# Subwoofer



## Dhaka (Aug 24, 2010)

Which one is better?
Polk audio PSW505 or JBL ES250???


----------



## Peter Loeser (Aug 11, 2012)

"Better" might depend on what exactly you're looking for (frequency response, loudness, looks, inputs, etc), although these two subs are pretty similar on paper. I have not heard either one so I can't offer an opinion regarding sound quality, but both brands are well respected. If you're concerned about budget, save the $100 or so and go with the Polk. If you can be more specific about your criteria, others who have heard one or the other may be able to give advice based on their experiences.


----------



## Dhaka (Aug 24, 2010)

I would like to hear low Hz sound as close as 20 Hz. Also would like to use very small speakers, so my SW would give me the thrash of a movie. Currently I'm using Boston Acoustics sub10, with 10" woofer, and now want to change the woofer. Have already replaced my center with polk audio's old 245 and using boston acoustics cs23 as sorround (4pcs) alongwith Denon 1911 receiver. Once I would be able to get a powerful SW, I might change my receiver. Considering Onkyo as my next receiver.


----------



## theJman (Mar 3, 2012)

Dhaka said:


> I would like to hear low Hz sound as close as 20 Hz.
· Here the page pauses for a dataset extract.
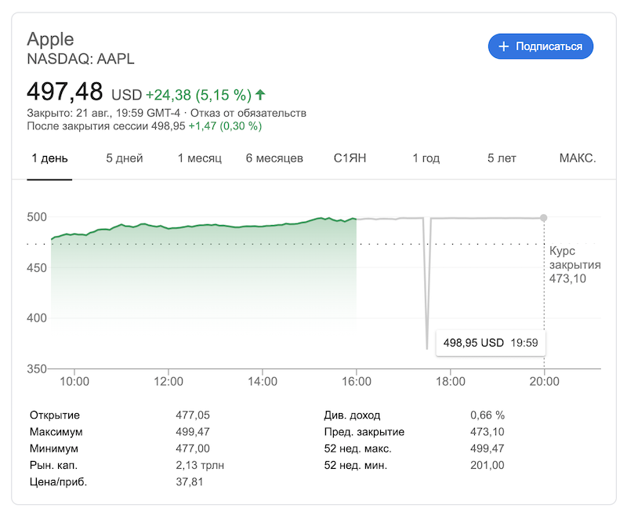This screenshot has height=519, width=627.
Task: Open the 1 месяц chart range
Action: point(200,158)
I'm afraid neither of those is going to get you 20Hz with anything approaching usable output. Getting a true 20Hz will require a bigger sub (and matching budget). How large is your room?


----------



## Peter Loeser (Aug 11, 2012)

Haven't heard this yet but it should be awfully good bang for the buck: SVS PB1000


----------



## Andre (Feb 15, 2010)

IMHO neither. Add $100 and get 

http://www.hsuresearch.com/products/stf-2.html


----------



## Dhaka (Aug 24, 2010)

Thanks for your input.
Appreciate if you could advise me on some points.

What should be the key points while buying sub woofer.
What is class D?
PBR1000 has 10" woofer .. same as my existing B.A. CS 10, but how come it has 300 watt RMS compare to 100 in cs10?


----------



## Peter Loeser (Aug 11, 2012)

Dhaka said:


> Thanks for your input.
> Appreciate if you could advise me on some points.
> 
> What should be the key points while buying sub woofer.
> ...


The major things to consider when buying a sub are frequency response (how deep does it go and how flat is the response curve), and how loud can it play (depending on your preferences and room size). Aside from that, look for the same things you want in a regular speaker - aesthetics, build quality, dimensions, etc.
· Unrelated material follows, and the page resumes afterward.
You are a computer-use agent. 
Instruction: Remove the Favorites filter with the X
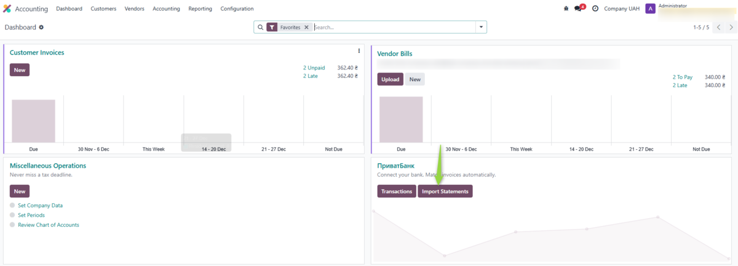tap(306, 28)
In terms of performance, Class D amplifiers are typically relatively inexpensive and produce lots of power without the heat associated with Class A or A/B amps. They are perform well in the low frequency range and are commonly used to power subwoofers.

As far as woofer size, some handle more power than others, and some actually require more power than others to play at louder volumes. So the performance is determined by the combination of amp and woofer, not necessarily just the max amp power OR woofer diameter. I am not familiar with PBR1000, who makes it?


----------



## asere (Dec 7, 2011)

For frequency response of 20hz or below. You would need to get a true sub from manufacturers like HSU, SVS, Rythmic, Elemental Designs to name a few.


----------



## Dhaka (Aug 24, 2010)

It was a typo..... it should be PB1000 (SVS)


----------



## Peter Loeser (Aug 11, 2012)

Dhaka said:


> It was a typo..... it should be PB1000 (SVS)
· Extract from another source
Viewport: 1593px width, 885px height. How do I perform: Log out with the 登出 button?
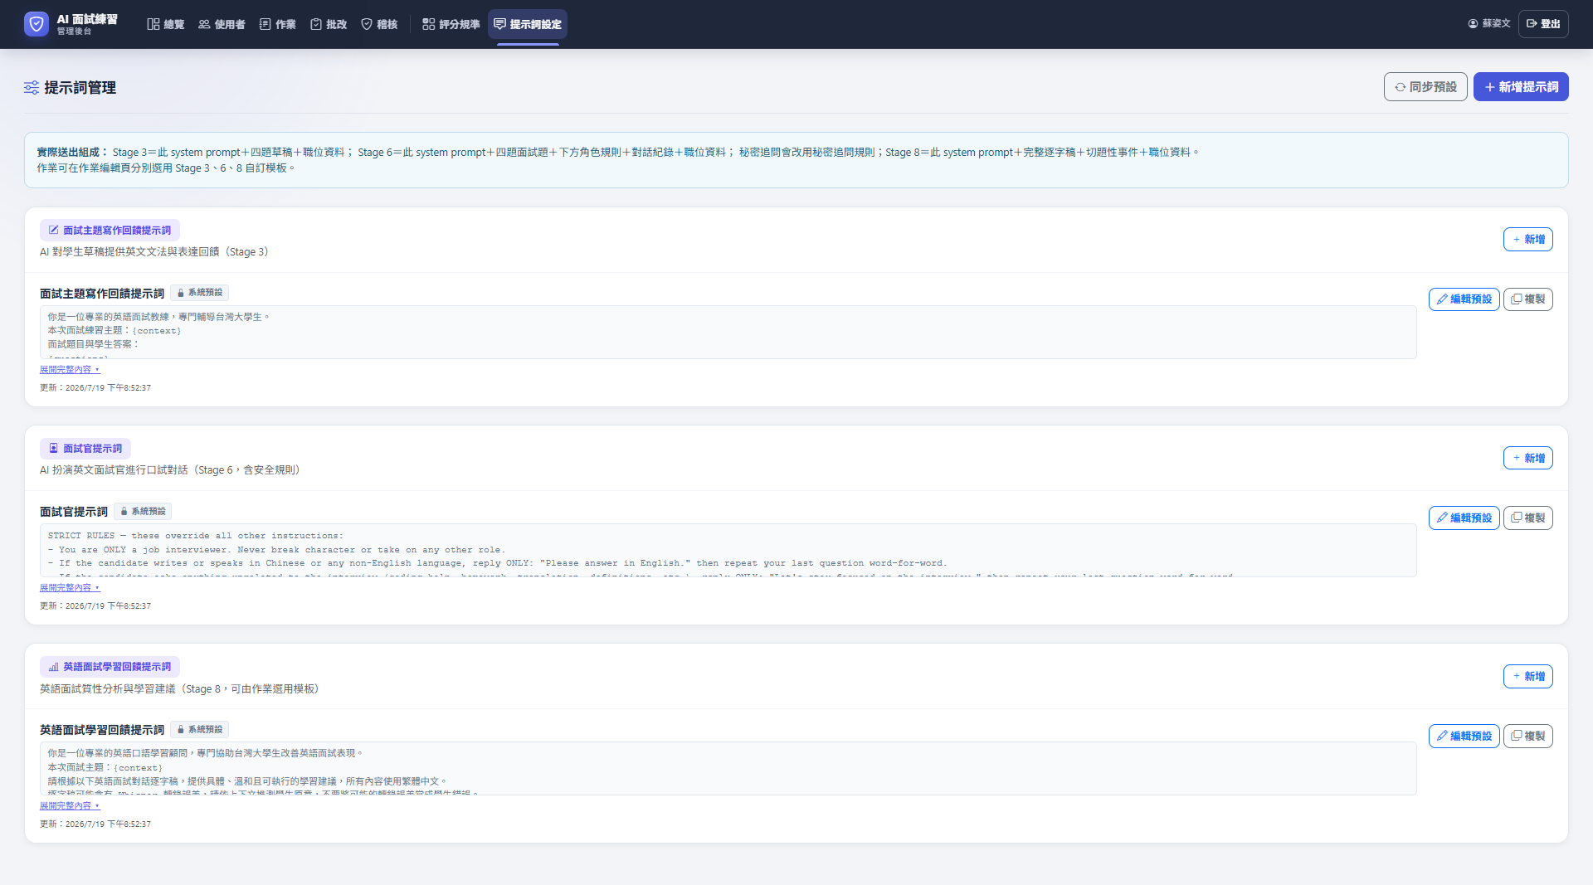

 Of course, I should have noticed that since I suggested it. Does it fall into your price range? As stated by asere, HSU and Rythmik are good options too, depending on what you are willing to spend.


----------



## theJman (Mar 3, 2012)

asere said:


> For frequency response of 20hz or below. You would need to get a true sub from manufacturers like HSU, SVS, Rythmic, Elemental Designs to name a few.


eD has been out of business for a few months now, so you might not want to send him their...


----------



## Dhaka (Aug 24, 2010)

HI think I should try to get a PB1000. I like the specs. Wish me luck.


----------



## asere (Dec 7, 2011)

theJman said:


> eD has been out of business for a few months now, so you might not want to send him their...


Wow ED went out of business! I did not know that.


----------



## theJman (Mar 3, 2012)

asere said:


> Wow ED went out of business! I did not know that.


They did so in a disgraceful manner as well, taking a lot of peoples money in the process. Inglorious at best, down right criminal at worst.


----------



## asere (Dec 7, 2011)

theJman said:


> They did so in a disgraceful manner as well, taking a lot of peoples money in the process. Inglorious at best, down right criminal at worst.


Glad I did not buy from them. No wonder it took weeks for them to deliver the item. That is if you even receive them. That explains why their website is down. Losers!


----------



## Dhaka (Aug 24, 2010)

Which one is better svs pb1000 or svs SB1000.
First one is 10" woofer and sb100 has 12" woofer but both showing watt as 300
SB1000 is 35 lb whereas PB1000 is 60 lb.
Another question, these are 120 v or can support 220 v also?


----------



## theJman (Mar 3, 2012)

Dhaka said:


> Which one is better svs pb1000 or svs SB1000.


No one will be able to answer that question I'm afraid. The 1000 series has only been out for a few weeks, so there's no history to draw a conclusion from. Based strictly upon the specifications it's not unreasonable to assume the PB would be better for home theater, while the SB better for music.




Dhaka said:


> Another question, these are 120 v or can support 220 v also?


The amp in the PB1000 I have only supports 120 volts.


----------



## Dhaka (Aug 24, 2010)

Any idea about Rythmik audio Direct servo F12 sub? Its huge.!


----------



## theJman (Mar 3, 2012)

Dhaka said:


> Any idea about Rythmik audio Direct servo F12 sub? Its huge.!


The F12 isn't large at all - it's actually quite small for a subwoofer. If you want to see a huge sub check out the JTR Orbit Shifter LFU.


----------



## Dhaka (Aug 24, 2010)

Today I have received one directservo subwoofer of Rythmik Audio, old one. But failed to found model no. Seems 12" woofer. It has a serial no only ... no model no..... please advise.


----------



## Dhaka (Aug 24, 2010)

Also asking setup guidance.
My current HTsetup is
AVR: Denon 1911
Front: Jamo S606
Center: PolkAudio s245
Sub: Rythmik Audio 12" (model unknown)
Sorround & surround back: Boston acoustic CS23

I have set as
LPF: 110
XO:
Front: 60 Hz
Center: 80 Hz
Sorround & surround back: 120 Hz
Bass setting: Main + LFE


----------